> [TEKS YANG DISEDIAKAN]:
Kecerdasan Buatan (AI) dengan cepat menjadi penting dalam beberapa dekade terakhir dan sekarang menjadi bagian integral dari kehidupan kita sehari-hari. Meskipun AI awalnya dikembangkan sebagai teknologi untuk mengotomatisasi dan meningkatkan tugas-tugas manusia, kini AI telah memiliki makna yang lebih dalam bagi masyarakat dan budaya manusia. Dalam esai ini saya ingin memperkenalkan gagasan teologi AI sebagai perspektif baru humanisme.
Teologi tradisional selalu membahas pertanyaan tentang hakikat Tuhan dan hubungan antara Tuhan dan manusia. Namun, di era AI, kita harus mengajukan pertanyaan baru: Apa artinya mesin mampu mensimulasikan atau bahkan melampaui kecerdasan manusia? Di dunia di mana AI semakin berpengaruh dalam kehidupan kita, apakah kita masih dianggap sebagai mahkota penciptaan?

> [ISI KUMPULAN DATA]:
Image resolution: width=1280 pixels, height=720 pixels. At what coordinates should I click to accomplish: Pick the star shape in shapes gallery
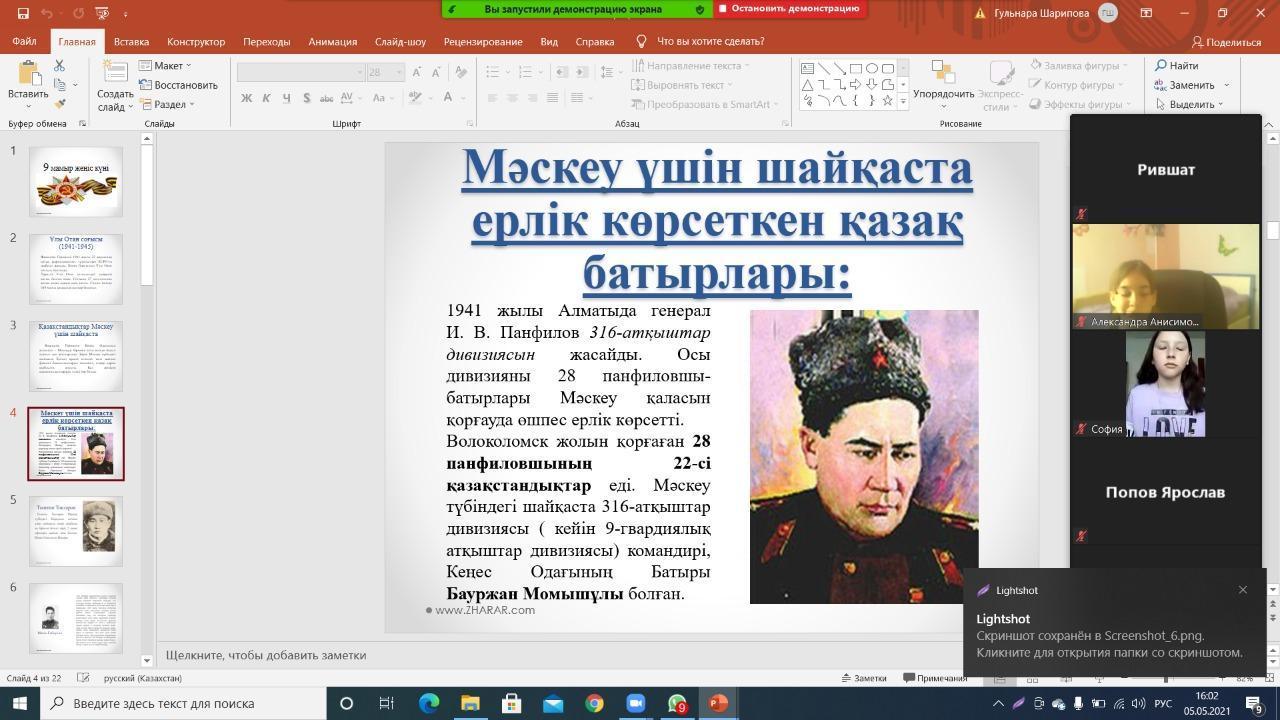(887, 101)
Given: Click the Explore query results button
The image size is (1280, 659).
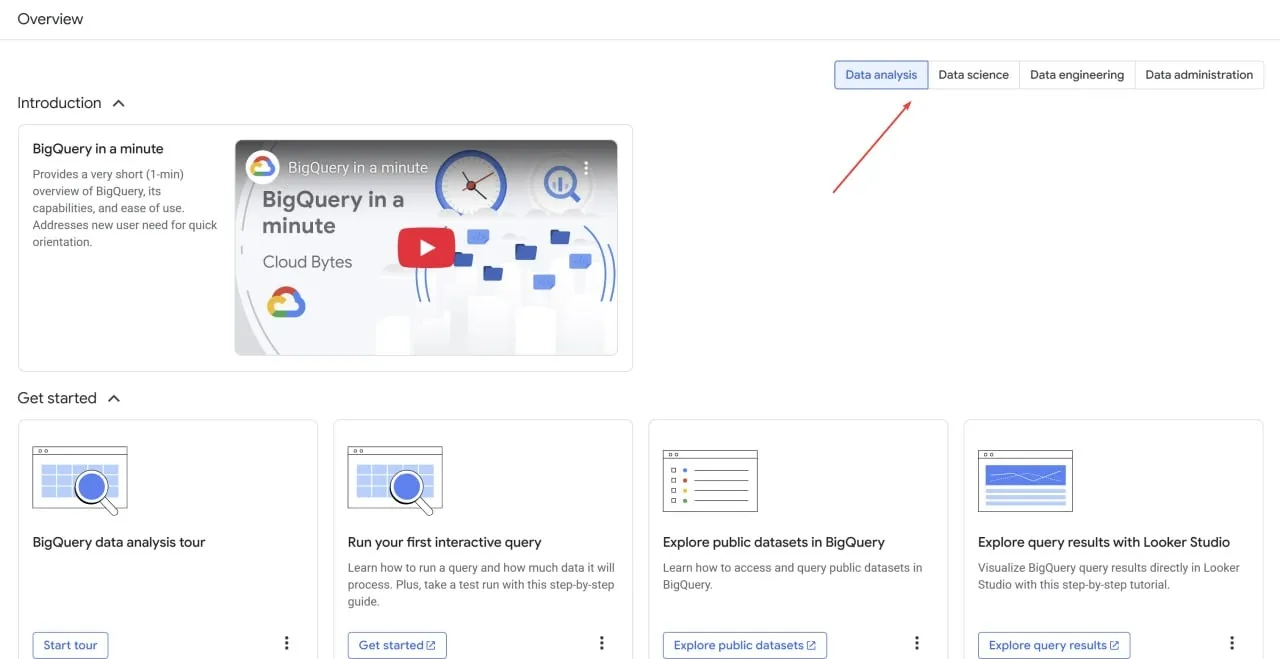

> [SOAL SINGKAT A]:
Kutip dari teks tentang teologi AI bagian antara "Kecerdasan Buatan (AI)" dan "perspektif baru humanisme.", termasuk kedua batasnya.
> [SOAL SINGKAT B]:
Tuliskan secara utuh dan berurutan setiap kalimat dalam teks tentang teologi AI yang memuat singkatan "AI".

> [HASIL LATIHAN A]:
Kecerdasan Buatan (AI) dengan cepat menjadi penting dalam beberapa dekade terakhir dan sekarang menjadi bagian integral dari kehidupan kita sehari-hari. Meskipun AI awalnya dikembangkan sebagai teknologi untuk mengotomatisasi dan meningkatkan tugas-tugas manusia, kini AI telah memiliki makna yang lebih dalam bagi masyarakat dan budaya manusia. Dalam esai ini saya ingin memperkenalkan gagasan teologi AI sebagai perspektif baru humanisme.

> [HASIL LATIHAN B]:
- Kecerdasan Buatan (AI) dengan cepat menjadi penting dalam beberapa dekade terakhir dan sekarang menjadi bagian integral dari kehidupan kita sehari-hari.
- Meskipun AI awalnya dikembangkan sebagai teknologi untuk mengotomatisasi dan meningkatkan tugas-tugas manusia, kini AI telah memiliki makna yang lebih dalam bagi masyarakat dan budaya manusia.
- Dalam esai ini saya ingin memperkenalkan gagasan teologi AI sebagai perspektif baru humanisme.
- Namun, di era AI, kita harus mengajukan pertanyaan baru: Apa artinya mesin mampu mensimulasikan atau bahkan melampaui kecerdasan manusia?
- Di dunia di mana AI semakin berpengaruh dalam kehidupan kita, apakah kita masih dianggap sebagai mahkota penciptaan?